Bryce almost burst into giggles, as it suddenly occurred to him that this greeting made it sound as though the Professor was surprised to find him on campus. However he restrained himself, and answered very politely, “Good afternoon, Professor.”
“I have been to another meeting of the Faculty Senate officers. If you would be so kind, please convey to Miss Rimbault that the Senate will, at its next meeting, consider a resolution commending her for her role in exposing an injustice on campus.”

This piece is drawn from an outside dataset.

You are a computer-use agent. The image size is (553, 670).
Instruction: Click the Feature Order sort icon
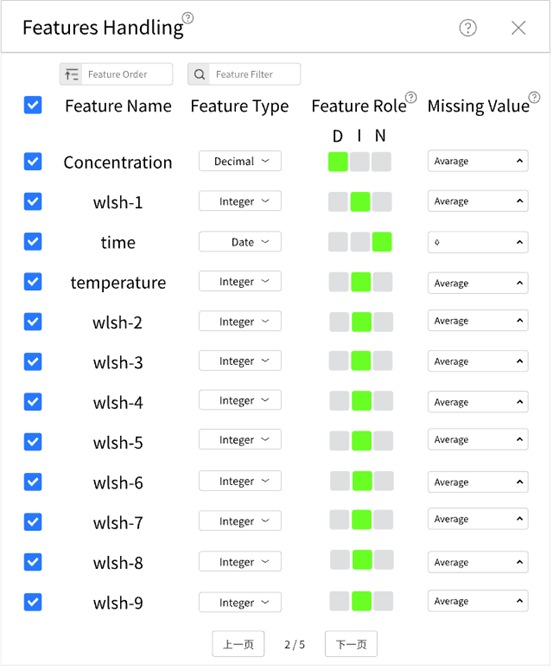point(71,74)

“I’ll certainly be glad to do so, Professor,” Bryce said. “Annette lives in the same building as do I. In fact, the place you recommended, the home of Dr. Caldwell. I shall have no difficulty conveying this message, and I’m sure she will be delighted to receive it.”
“Good, good! Well, I must be off to my office to collect my notes before we continue the effort to unite the British Isles,” Dr. Dickinson proclaimed, and scurried up the staircase to his office.
When Dr. Dickinson entered the classroom, he surprised everyone by asking for a show of hands. How many of the class had seen the film Braveheart? About half the class responded. “Ah, well, it did come out about 15 years ago, when most of you were barely weaned,” he commented. That did not go down well with some of the students, but Dr. Dickinson was a master at ignoring reactions he did not want to recognize. For the rest of the period, he compared the historical situation with that depicted in the film. He commented on the fact that William Wallace was not a highland farmer, but a lowland landowner. He noted that no one in the thirteenth century wore kilts like those shown in the movie. He mentioned the irony that in the film the Battle of Sterling Brig was depicted without a bridge, which is the meaning of the Scottish term ‘brig.’ The bridge played a significant role in the outcome of the struggle. He saved the last two inaccuracies for last. In the film, it is implied that William Wallace had an affaire with Isabelle of France, wife of Prince Edward, the future Edward II. At the time of Wallace’s capture and death, Isabelle was in fact thirteen years old, living in France. He died in 1305, but she did not arrive in England until 1308. While it is implied in the film that Wallace was the father of Edward III, he was not born until 1312. “That,” Dr. Dickinson observed, “would have been the longest pregnancy on record.” Finally, Dr. Dickinson noted that the term ‘brave heart’ was traditionally applied to Robert Bruce, not to William Wallace at all.
As he prepared to leave the classroom, Dr. Dickinson noted, “It was a good film, which is a shame. More people will believe the film than the facts of British history. This afternoon I shall not cite the ‘Memorable History’ of Messrs. Sellar and Yeatman, as Mr. Gibson has outdone them in presenting a memorable but totally inaccurate account of history.”
Chris Robles, who had purchased his own copy of 1066 and All That, mentioned to Bryce that a lot of the inaccuracies mentioned by Dr. Dickinson, including confusing Wallace and Bruce, were also found in that little volume. “I wonder,” he speculated, “whether Mel Gibson owned a copy of 1066 and All That.”